Le pari du Gabon pour réformer ses finances publiques
Entre ambition économique et discipline budgétaire, l’approche managériale engagée par le gouvernement doit encore démontrer sa capacité à transformer l’État.
D ans un communiqué du Ministère de l’Économie, des Finances, de la Dette et des Participations, chargé de la lutte contre la Vie Chère, publié le 14 novembre 2025, Le Gouvernement gabonais a dévoilé une série de réformes destinées à moderniser la gestion des finances publiques, à recentrer l’endettement sur l’investissement productif et à stimuler la croissance dès 2026. Portée par une projection optimiste de 6,5 %, cette stratégie se veut la matrice d’une nouvelle gouvernance budgétaire.
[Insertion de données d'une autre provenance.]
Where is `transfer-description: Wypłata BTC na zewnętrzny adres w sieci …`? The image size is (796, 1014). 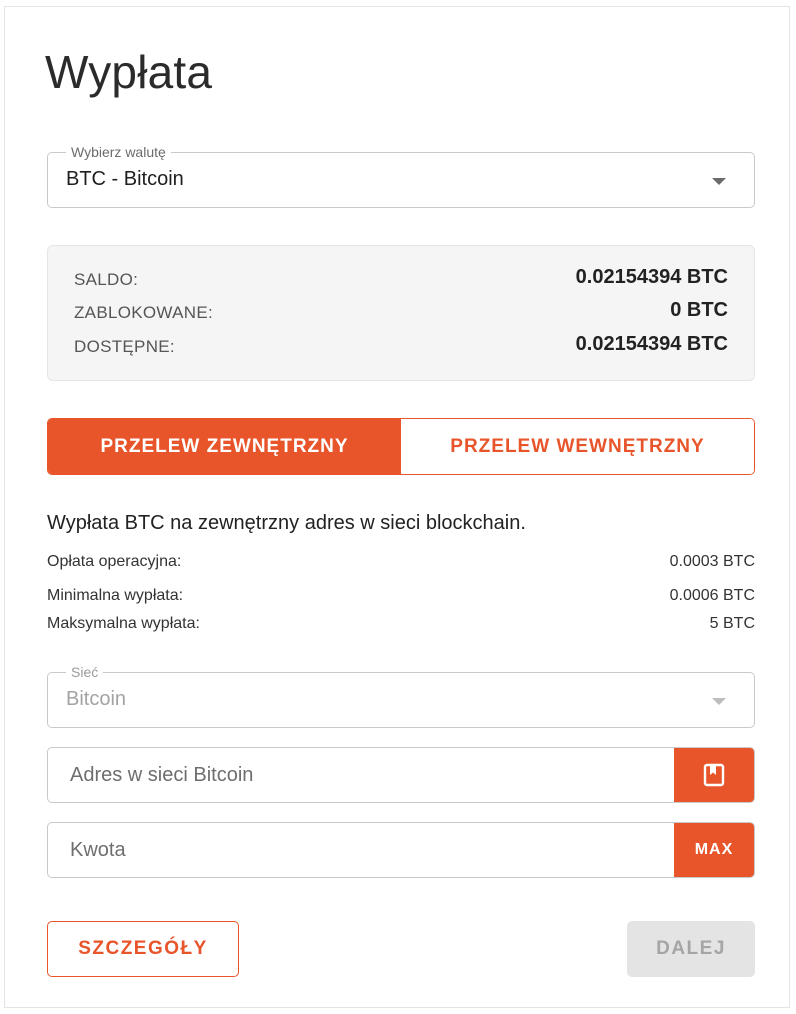 transfer-description: Wypłata BTC na zewnętrzny adres w sieci … is located at coordinates (286, 523).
Mais sa faisabilité opérationnelle demeure en question, tant la gestion publique reste marquée par des fragilités structurelles. Le succès du plan dépendra de la capacité à instaurer une discipline managériale durable.
Une stratégie gouvernementale sous haute pression Le gouvernement gabonais a présenté, le 14 novembre 2025, une nouvelle séquence de réformes économiques destinées à remettre l’investissement au cœur de l’action publique. Après des années où les dépenses de fonctionnement dominaient le budget national, l’exécutif affirme vouloir renouer avec une vision stratégique de l’allocation des ressources. Ce repositionnement répond à une exigence : restaurer la crédibilité de l’État dans la gestion des finances publiques, mise à mal par une décennie de crises, de déficits chroniques et d’inefficacité structurelle.
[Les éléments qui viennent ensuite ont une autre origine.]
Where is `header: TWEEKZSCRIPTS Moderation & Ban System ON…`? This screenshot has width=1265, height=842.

Endettement productif : entre discours de rupture et héritage lourd La promesse de consacrer l’endettement exclusivement au financement de projets de développement constitue l’axe central de cette nouvelle doctrine budgétaire. Le gouvernement rappelle qu’il a honoré tous ses engagements depuis 2007, un argument destiné à rassurer les marchés financiers. Mais la question de fond demeure : comment garantir que cette dette « productive » ne se diluera pas dans les mêmes pratiques de fuite budgétaire, de surcoûts ou d’opacité contractuelle qui ont largement fragilisé l’investissement public au cours des années précédentes ?
Un optimisme économique prudent face aux défis de mise en œuvre La projection d’une croissance à 6,5 % en 2026 s’appuie sur une relance de l’investissement et sur des réformes techniques telles que le Système Intégré de Gestion des Finances Publiques (SIGFIP), la plateforme de suivi des investissements ou le Compte Unique du Trésor. Ces instruments constituent, en théorie, les fondations d’une gestion managériale performante. Toutefois, dans la pratique administrative gabonaise, la réussite de telles réformes dépendra de la stabilité des équipes, de la formation continue et de la capacité à appliquer les normes sans dérogation politique.
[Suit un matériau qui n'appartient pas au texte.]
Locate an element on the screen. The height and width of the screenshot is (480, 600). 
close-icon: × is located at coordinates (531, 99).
Le financement mixte des projets : un pari sur la solidité du marché local La nouvelle règle de financement — 60 % en monnaie locale et 40 % en devises — vise à protéger les réserves et à minimiser les risques de change. Si cette approche témoigne d’une volonté d’autonomisation financière, elle soulève des interrogations : le marché intérieur dispose-t-il de la profondeur nécessaire pour absorber un volume accru d’émissions ? Le risque est réel de voir les taux locaux s’élever, renchérissant le coût de l’endettement national. Quant à la partie en devises, elle dépendra fortement de la confiance des investisseurs, encore volatile.
Gouvernance et discipline budgétaire : l’épreuve décisive La réussite de l’ensemble repose sur une question cruciale : l’État gabonais peut-il réellement imposer une discipline budgétaire durable ? La réforme managériale annoncée nécessite non seulement une transparence inédite, mais aussi des mécanismes de contrôle robustes, des audits indépendants et une volonté politique constante. En posant publiquement la question — « À quoi et à qui a servi l’endettement passé ? » — le gouvernement ouvre un champ d’exigences nouvelles. Mais sans une transformation profonde de la culture administrative, cette ambition pourrait rester un exercice de communication plutôt qu’un changement structurel.